### RECORDS SHOWN:
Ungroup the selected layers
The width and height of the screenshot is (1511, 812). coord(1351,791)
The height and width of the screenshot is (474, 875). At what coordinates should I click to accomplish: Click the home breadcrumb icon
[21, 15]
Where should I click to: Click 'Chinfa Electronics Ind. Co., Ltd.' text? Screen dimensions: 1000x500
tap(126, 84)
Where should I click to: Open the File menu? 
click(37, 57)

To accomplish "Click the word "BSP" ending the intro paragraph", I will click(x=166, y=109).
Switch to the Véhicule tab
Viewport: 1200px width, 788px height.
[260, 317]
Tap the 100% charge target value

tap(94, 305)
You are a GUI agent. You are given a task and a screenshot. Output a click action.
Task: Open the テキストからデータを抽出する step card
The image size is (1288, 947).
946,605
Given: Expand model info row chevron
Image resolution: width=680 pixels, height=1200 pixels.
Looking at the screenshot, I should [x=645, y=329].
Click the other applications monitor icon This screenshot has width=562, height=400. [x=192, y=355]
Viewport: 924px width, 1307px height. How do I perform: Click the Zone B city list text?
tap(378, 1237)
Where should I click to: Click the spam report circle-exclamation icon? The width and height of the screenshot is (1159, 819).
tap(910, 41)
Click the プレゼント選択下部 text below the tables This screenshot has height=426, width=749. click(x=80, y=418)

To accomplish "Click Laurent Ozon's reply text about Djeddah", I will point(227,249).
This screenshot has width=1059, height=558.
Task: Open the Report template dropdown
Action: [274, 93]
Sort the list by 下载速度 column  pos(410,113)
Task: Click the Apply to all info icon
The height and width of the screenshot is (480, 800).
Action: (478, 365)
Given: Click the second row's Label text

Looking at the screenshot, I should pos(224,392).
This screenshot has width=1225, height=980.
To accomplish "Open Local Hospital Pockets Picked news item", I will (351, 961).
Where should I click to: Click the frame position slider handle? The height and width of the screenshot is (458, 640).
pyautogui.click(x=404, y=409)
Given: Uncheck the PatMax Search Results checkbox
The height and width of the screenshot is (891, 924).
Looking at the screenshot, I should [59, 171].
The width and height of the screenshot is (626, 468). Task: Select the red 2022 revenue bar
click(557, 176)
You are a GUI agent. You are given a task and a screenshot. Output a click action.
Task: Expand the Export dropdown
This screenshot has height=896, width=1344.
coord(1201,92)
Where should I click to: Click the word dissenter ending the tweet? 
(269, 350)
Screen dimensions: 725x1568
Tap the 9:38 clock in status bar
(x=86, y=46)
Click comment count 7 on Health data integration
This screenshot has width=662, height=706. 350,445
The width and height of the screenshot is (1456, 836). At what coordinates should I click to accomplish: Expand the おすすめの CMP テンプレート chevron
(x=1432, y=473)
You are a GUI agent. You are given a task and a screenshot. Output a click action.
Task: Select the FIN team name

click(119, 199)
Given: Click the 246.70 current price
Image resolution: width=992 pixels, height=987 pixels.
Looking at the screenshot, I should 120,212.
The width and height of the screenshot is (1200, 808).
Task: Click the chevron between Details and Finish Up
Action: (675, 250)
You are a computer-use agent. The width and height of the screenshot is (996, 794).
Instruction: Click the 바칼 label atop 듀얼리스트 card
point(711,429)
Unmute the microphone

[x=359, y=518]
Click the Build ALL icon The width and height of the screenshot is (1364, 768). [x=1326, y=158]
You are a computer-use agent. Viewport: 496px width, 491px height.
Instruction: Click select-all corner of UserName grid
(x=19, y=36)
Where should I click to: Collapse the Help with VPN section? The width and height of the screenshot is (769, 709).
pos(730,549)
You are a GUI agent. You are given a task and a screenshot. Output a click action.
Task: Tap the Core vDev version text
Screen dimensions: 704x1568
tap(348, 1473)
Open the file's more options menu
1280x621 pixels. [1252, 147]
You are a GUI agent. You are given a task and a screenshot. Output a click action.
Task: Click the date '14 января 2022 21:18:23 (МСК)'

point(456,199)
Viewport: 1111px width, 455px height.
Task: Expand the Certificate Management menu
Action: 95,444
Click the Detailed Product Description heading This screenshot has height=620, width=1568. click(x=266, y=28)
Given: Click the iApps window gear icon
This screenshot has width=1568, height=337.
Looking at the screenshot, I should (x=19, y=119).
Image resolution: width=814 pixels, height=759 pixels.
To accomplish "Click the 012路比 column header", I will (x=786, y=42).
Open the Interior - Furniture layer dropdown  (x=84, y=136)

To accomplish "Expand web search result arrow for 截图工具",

### WORK REQUEST:
Using the data above, transcribe the lines that run from the line with "Sort the list" to the line with "Given: Click the 246.70 current price", both ends kept, and output nothing else.

### FINISHED TASK:
Sort the list by 下载速度 column  pos(410,113)
Task: Click the Apply to all info icon
The height and width of the screenshot is (480, 800).
Action: (478, 365)
Given: Click the second row's Label text

Looking at the screenshot, I should pos(224,392).
This screenshot has width=1225, height=980.
To accomplish "Open Local Hospital Pockets Picked news item", I will (351, 961).
Where should I click to: Click the frame position slider handle? The height and width of the screenshot is (458, 640).
pyautogui.click(x=404, y=409)
Given: Uncheck the PatMax Search Results checkbox
The height and width of the screenshot is (891, 924).
Looking at the screenshot, I should [59, 171].
The width and height of the screenshot is (626, 468). Task: Select the red 2022 revenue bar
click(557, 176)
You are a GUI agent. You are given a task and a screenshot. Output a click action.
Task: Expand the Export dropdown
This screenshot has height=896, width=1344.
coord(1201,92)
Where should I click to: Click the word dissenter ending the tweet? 
(269, 350)
Screen dimensions: 725x1568
Tap the 9:38 clock in status bar
(x=86, y=46)
Click comment count 7 on Health data integration
This screenshot has width=662, height=706. 350,445
The width and height of the screenshot is (1456, 836). At what coordinates should I click to accomplish: Expand the おすすめの CMP テンプレート chevron
(x=1432, y=473)
You are a GUI agent. You are given a task and a screenshot. Output a click action.
Task: Select the FIN team name

click(119, 199)
Given: Click the 246.70 current price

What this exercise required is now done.